If the Competition Amendment Bill is passed, the watchdog will vet takeovers and mergers in the country.
Both Indian companies and multinationals will be under the purview of the Competition Commission of India. This means that in the future, takeovers such as the one of Hutch by Vodafone and mergers such as that between Air Sahara and Jet Air will be approved by the commission.
In takeovers, a prior notification from an MNC is required if the combined turnover of the MNC and the target Indian company is more than $1.5 billion and the combined asset base higher than $500 million.
For an Indian company taking over a domestic outfit, the stipulation is that the combined entity has a turnover of Rs 1,500 crore and an asset base of Rs 1,000 crore.
In case of mergers within local companies, prior permission will be needed if the combined entity has a turnover of Rs 12,000 crore and an asset base of Rs 4,000 crore.
For merger with a global player, an approval is required if the combined entity has a turnover of $6 billion and an asset base of $2 billion.
“The criteria for giving the permission is whether this adversely affects the competition in the Indian market,” P.C. Gupta, the minister for corporate affairs, said.
Gupta said the commission must take a decision on the deal within 210 days. “If it can’t come to a conclusion, the M&A or the takeover will be allowed.”
An appellate tribunal will hear the complaints against the rulings of the watchdog.
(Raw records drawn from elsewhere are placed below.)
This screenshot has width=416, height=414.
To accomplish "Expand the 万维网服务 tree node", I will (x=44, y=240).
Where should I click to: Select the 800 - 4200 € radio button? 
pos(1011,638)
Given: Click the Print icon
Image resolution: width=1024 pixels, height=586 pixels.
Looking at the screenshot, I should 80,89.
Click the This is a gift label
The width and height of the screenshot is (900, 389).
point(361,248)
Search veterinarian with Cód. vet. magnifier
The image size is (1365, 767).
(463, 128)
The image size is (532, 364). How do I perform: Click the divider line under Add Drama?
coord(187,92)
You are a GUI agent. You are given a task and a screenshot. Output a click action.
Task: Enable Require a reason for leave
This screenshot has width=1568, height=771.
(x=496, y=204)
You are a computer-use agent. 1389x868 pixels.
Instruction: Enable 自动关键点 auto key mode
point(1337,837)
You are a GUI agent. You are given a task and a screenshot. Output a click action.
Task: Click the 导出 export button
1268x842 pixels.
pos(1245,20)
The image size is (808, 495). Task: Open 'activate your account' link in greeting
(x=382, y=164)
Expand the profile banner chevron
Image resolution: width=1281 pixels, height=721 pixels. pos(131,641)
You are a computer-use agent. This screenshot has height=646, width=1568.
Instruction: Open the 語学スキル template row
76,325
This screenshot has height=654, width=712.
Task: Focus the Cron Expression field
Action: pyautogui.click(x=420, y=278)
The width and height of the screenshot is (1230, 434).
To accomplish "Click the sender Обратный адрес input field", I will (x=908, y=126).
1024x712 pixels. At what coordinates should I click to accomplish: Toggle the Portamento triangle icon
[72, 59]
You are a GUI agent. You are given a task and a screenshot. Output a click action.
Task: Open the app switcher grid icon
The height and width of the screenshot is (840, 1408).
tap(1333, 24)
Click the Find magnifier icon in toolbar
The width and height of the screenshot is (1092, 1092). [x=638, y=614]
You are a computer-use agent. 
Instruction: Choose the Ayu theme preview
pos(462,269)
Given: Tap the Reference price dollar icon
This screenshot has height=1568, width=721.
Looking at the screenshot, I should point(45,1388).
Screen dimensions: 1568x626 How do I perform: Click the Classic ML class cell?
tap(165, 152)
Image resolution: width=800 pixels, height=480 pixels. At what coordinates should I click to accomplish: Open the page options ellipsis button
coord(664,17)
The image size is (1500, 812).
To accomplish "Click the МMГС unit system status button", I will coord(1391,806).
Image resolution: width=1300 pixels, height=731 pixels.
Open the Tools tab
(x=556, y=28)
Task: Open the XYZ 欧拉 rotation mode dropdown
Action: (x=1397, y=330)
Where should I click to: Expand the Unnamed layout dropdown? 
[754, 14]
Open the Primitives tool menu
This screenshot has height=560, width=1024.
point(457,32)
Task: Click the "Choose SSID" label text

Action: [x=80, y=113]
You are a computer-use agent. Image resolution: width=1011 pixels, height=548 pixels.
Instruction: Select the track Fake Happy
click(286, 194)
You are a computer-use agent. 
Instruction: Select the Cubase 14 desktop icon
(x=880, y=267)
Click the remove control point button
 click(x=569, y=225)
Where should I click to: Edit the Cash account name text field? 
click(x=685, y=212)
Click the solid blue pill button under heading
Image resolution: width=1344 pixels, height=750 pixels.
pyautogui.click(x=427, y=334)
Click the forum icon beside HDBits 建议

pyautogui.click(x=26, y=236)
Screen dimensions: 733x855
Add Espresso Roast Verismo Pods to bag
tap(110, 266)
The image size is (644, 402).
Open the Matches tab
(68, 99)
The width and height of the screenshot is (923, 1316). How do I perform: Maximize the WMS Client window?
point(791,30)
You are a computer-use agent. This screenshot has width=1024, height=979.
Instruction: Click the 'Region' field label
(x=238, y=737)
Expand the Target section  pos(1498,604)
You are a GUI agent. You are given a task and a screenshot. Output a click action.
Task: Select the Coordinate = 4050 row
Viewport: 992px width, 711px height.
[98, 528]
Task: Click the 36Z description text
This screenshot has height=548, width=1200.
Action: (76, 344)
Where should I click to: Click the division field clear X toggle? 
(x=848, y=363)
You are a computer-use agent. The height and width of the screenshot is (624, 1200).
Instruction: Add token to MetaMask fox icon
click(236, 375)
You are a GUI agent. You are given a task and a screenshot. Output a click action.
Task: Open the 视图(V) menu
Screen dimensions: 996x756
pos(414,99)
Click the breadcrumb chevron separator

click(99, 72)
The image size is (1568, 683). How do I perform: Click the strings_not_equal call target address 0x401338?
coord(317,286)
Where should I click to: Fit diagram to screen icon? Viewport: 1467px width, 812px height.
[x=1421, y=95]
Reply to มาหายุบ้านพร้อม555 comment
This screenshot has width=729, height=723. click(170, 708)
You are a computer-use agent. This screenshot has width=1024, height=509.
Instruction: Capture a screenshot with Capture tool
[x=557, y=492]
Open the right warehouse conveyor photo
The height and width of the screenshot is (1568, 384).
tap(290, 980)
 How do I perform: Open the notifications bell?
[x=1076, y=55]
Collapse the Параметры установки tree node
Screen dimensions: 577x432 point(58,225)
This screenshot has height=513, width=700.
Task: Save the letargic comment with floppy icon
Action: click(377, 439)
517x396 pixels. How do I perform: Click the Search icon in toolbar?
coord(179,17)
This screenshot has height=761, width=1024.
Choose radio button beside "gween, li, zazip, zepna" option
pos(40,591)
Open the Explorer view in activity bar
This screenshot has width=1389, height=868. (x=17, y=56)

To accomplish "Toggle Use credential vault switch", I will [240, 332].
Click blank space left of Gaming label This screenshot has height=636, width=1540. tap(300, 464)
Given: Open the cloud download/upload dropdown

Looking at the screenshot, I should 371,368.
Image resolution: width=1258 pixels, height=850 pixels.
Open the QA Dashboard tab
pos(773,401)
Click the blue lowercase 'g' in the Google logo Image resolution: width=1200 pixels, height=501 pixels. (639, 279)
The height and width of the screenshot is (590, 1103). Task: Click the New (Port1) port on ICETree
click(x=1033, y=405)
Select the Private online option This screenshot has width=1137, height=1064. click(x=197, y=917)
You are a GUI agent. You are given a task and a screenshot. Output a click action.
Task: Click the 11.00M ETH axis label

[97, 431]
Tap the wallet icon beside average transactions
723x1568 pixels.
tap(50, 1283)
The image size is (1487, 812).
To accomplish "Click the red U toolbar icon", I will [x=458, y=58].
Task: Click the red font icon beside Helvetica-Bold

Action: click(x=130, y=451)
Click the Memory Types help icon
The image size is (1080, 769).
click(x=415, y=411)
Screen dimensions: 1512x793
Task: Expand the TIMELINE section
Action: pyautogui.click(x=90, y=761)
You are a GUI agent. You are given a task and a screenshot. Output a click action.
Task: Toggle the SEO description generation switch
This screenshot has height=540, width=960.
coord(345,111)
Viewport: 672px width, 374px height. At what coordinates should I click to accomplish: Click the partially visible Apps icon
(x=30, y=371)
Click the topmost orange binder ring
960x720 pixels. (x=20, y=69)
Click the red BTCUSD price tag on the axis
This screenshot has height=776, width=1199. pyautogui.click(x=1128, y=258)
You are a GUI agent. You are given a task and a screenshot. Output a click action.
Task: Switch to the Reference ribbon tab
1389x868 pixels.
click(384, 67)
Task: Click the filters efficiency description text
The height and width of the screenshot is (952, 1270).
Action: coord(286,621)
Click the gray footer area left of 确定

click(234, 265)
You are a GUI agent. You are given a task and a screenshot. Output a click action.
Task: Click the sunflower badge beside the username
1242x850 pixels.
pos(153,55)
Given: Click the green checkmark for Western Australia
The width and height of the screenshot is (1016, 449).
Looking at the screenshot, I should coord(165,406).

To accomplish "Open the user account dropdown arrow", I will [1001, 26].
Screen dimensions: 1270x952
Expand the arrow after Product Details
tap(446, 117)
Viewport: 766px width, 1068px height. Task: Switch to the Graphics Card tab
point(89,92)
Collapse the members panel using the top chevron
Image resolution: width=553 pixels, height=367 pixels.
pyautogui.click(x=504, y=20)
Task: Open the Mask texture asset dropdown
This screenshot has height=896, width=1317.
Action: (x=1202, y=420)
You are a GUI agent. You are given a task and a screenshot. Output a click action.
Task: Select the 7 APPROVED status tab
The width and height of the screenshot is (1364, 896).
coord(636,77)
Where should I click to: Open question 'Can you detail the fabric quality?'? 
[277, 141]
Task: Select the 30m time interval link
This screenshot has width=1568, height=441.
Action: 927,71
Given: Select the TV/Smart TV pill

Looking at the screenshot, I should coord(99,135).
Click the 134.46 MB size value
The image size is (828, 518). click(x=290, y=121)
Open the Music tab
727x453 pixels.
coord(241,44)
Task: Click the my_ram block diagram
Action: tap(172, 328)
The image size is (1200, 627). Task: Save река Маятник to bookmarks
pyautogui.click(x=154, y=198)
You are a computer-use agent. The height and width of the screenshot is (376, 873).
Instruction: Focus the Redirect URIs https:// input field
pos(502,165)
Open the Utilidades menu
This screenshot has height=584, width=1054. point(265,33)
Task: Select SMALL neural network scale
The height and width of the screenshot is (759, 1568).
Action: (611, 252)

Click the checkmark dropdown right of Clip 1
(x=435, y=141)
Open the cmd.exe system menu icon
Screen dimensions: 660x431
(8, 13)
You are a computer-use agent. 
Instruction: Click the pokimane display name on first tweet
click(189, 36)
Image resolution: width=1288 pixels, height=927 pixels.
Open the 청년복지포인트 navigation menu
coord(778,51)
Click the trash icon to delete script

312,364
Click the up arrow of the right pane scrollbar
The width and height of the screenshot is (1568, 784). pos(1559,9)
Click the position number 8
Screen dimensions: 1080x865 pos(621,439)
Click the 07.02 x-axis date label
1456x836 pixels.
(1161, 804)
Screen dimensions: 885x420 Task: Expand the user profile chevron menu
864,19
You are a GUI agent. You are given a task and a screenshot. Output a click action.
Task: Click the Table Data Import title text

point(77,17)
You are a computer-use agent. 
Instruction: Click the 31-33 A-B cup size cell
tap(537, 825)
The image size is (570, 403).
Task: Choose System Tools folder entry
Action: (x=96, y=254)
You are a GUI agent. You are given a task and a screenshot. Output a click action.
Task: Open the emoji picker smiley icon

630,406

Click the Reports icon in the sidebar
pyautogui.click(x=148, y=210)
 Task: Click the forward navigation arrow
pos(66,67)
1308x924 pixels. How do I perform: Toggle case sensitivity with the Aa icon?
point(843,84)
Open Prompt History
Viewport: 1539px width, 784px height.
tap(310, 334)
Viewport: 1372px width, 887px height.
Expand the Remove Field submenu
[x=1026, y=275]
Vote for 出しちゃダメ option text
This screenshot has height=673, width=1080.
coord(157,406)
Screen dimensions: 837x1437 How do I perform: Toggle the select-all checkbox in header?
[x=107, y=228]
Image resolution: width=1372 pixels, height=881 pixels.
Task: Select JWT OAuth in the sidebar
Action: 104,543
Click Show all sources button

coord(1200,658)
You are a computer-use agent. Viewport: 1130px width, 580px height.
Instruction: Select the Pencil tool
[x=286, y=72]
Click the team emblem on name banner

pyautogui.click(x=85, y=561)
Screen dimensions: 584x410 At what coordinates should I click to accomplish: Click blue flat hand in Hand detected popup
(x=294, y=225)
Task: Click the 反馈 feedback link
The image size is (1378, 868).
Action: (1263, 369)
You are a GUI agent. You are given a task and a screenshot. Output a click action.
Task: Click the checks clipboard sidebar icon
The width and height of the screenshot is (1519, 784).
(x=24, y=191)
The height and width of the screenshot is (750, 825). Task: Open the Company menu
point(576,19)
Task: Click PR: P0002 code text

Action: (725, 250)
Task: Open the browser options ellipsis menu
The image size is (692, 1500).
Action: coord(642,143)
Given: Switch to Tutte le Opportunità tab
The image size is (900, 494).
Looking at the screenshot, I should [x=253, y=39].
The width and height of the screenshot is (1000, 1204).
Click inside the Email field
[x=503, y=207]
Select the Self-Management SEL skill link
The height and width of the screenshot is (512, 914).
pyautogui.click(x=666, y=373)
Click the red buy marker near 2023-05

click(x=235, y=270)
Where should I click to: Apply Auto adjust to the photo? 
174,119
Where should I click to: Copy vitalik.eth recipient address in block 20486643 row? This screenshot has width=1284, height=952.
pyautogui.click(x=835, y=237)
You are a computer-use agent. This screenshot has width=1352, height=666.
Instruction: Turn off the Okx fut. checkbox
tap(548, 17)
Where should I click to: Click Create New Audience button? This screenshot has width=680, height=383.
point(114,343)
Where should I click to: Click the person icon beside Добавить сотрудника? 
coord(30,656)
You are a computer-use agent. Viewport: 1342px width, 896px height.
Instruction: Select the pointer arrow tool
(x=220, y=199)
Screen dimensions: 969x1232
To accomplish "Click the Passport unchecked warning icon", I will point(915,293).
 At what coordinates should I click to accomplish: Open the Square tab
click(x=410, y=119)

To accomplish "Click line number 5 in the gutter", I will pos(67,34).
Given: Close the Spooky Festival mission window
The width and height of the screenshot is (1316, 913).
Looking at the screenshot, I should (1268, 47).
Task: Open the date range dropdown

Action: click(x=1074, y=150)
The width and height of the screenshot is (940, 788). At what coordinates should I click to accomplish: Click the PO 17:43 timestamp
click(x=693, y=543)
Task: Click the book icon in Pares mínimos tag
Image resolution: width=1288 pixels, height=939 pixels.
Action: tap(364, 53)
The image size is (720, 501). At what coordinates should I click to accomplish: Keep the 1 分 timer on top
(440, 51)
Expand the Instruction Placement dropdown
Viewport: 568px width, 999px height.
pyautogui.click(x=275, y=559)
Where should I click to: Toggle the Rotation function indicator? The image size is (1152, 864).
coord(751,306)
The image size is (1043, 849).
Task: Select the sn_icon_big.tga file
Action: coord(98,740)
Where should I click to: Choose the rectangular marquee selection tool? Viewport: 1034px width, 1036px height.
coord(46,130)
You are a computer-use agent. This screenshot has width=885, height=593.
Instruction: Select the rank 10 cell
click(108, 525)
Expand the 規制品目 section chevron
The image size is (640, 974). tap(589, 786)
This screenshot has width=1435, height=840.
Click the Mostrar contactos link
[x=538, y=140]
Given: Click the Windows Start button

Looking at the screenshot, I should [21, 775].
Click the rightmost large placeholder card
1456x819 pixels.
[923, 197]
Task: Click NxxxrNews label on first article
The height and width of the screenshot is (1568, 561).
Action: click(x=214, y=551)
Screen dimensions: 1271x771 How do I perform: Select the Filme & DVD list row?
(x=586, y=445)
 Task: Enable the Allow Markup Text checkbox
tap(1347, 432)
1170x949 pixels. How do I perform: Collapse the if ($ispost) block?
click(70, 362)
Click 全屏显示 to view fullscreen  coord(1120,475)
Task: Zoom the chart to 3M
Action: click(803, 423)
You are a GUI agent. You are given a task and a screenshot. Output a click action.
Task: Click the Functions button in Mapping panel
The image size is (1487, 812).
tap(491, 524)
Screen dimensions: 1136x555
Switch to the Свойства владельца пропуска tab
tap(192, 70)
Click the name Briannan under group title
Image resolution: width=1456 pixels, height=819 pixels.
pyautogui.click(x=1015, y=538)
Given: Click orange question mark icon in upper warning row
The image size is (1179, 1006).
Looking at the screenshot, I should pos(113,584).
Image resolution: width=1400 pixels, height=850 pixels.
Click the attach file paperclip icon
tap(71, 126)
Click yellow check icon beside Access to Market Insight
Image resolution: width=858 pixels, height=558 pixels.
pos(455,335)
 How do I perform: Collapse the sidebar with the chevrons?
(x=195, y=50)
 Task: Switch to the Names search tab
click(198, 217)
It will be headed by a sitting or a retired judge of the Supreme Court; or a chief justice of a high court. There will also be two experts on the bench.
This separation of the judicial and executive powers of the watchdog was the outcome of a case in the Supreme Court that challenged the setting up of the commission.
Sources said the Prime Minister wanted the watchdog to be up and running by the end of the year.
The proposed changes to the competition bill are before a group of ministers. The bill will come up before the cabinet later this month. If approved by the cabinet, it will be placed in Parliament during the monsoon session.
The commission will also have the powers to investigate suspected cartels. It is authorised to prevent them from raising prices and exercising powers that hurt competition.
Gupta said: “We are introducing the concept of a whistle blower. If an insider working for the cartel gives us information, we will protect him adequately. That is the only way cartels can be broken. Even tough western laws have proven to be ineffective against cartels abroad.”
The government has been wary of rising prices of intermediary goods such as cement. The fear is the rise in the prices is not fully because of escalation of input costs.
The finance minister held discussions with various sectors, including cement and steel, to try and contain the surge in prices.
Although the government did not accuse companies of forming cartels, it seemed to indicate that some of them might have indulged in profiteering.
Officials said profiteering by abusing monopoly or monopolistic power could be investigated by the commission.
“Our guiding principle is monopoly by itself is not bad, but abuse of monopoly powers in the market is bad for the consumer,” said Gupta.